小説 雪だるまに閉じこめていた恋人が
暖かい日が続いて、庭に作っている巨大な雪だるまが溶けてきたなあ、と見ていると、暮れ以来姿を見なかった恋人が雪だるまの中からでてきたではないか。
「そういえば暮れにかっとなって雪だるまの中に閉じこめてしまったのだけれども、そのことをすっかり忘れていたわ」
そろそろ許してあげてもいいだろうということで雪だるまを解体しようとすると、恋人はわたしを白い目で見てきて、
「ひと冬の間、この冷たい雪だるまの中で過ごさせるとは、なかなかやってくれるね」とかなりのご立腹だ。
このまま雪だるまから解放してしまうと、どんな皮肉を追加で言われるか分からない。
せっかく溶けかけてきた雪だるまだけれども、雪を盛ってまた証拠を隠滅することにする。
「そんなことをしても無駄だよ、もう春だから。
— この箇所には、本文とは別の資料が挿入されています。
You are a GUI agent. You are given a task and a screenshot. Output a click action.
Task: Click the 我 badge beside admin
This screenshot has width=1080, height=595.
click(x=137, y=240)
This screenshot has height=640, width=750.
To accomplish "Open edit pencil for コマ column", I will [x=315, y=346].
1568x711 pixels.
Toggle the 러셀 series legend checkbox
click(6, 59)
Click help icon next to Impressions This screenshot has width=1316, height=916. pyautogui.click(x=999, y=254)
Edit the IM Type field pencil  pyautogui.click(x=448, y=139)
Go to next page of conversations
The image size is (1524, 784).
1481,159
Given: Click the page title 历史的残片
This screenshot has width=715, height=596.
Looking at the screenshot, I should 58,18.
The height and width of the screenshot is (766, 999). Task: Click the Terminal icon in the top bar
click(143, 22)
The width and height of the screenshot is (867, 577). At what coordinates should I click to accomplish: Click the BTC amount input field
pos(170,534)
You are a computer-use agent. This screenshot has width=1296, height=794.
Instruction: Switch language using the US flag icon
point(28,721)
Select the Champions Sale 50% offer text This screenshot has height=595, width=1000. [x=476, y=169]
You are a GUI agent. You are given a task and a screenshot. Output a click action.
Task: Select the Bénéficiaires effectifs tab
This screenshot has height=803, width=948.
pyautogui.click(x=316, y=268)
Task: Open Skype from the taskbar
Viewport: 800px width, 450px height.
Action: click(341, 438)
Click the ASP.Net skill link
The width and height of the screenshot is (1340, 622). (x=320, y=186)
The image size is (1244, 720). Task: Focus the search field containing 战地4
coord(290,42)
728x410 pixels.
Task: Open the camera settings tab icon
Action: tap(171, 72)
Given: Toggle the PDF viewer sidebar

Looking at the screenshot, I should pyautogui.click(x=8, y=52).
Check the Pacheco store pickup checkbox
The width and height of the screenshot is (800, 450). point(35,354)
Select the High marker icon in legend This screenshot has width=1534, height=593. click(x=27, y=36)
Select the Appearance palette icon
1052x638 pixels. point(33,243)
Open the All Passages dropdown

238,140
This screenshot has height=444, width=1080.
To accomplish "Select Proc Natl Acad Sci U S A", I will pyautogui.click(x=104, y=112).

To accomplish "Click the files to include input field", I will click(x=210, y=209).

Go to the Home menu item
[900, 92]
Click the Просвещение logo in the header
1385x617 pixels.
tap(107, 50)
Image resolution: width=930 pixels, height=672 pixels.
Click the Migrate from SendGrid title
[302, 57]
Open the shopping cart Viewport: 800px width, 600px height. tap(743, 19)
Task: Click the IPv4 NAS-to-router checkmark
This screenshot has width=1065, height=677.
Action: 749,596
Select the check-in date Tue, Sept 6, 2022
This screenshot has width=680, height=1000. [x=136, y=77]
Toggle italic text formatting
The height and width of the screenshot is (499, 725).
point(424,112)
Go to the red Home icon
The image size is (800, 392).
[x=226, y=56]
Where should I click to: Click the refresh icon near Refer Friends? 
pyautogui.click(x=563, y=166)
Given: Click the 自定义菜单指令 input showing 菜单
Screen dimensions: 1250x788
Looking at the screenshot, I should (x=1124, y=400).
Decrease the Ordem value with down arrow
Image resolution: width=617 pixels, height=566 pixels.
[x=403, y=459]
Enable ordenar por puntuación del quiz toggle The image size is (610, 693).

雪だるまは溶けていく一方だよ」と勝ち誇って、というよりは、どちらかというと気の毒そうにそんなことをいう恋人。わたしは鼻息を荒げながら、
「もしそうなったら、標高の高いところにまだ残っている雪を持ってきて、上からどんどん雪を塗り固めていくとにするわ」
「大変じゃない?」
「まあ大変だけど、でもやりがいはあるよ」と言うと恋人は、「理解できないね」と雪だるまの中で肩をすくめた。
それでも雪だるまの中に恋人がいるかと思うと、なかなか完全には放っておけるものではなくて、寂しい時などついつい顔の部分だけ雪をのかして、
「今日はこんなことがあったよ」だとか、「雲がおもしろいかたちをしていたよ。ほら、見てごらん」と写真を見せてあげたりしていた。
恋人の方でも「今日はそんなことがあったんだね」とか「ぼくはもっと面白い雲の形を見たことがあるよ」とか「UFOって本当に存在していると思う?」とかそんな話をしてくれるのだった。
春のうららかな日の光の下、恋人の埋まっている雪だるまの横で、麦茶を飲みながら庭に来ている鳥を見つめていると、ふとわたしは、これが幸せなんじゃないかという気がしてきた。
そう恋人に水を向けると、「わからないでもないよ」と微笑んでくれた。わたしはなんだか嬉しくなる。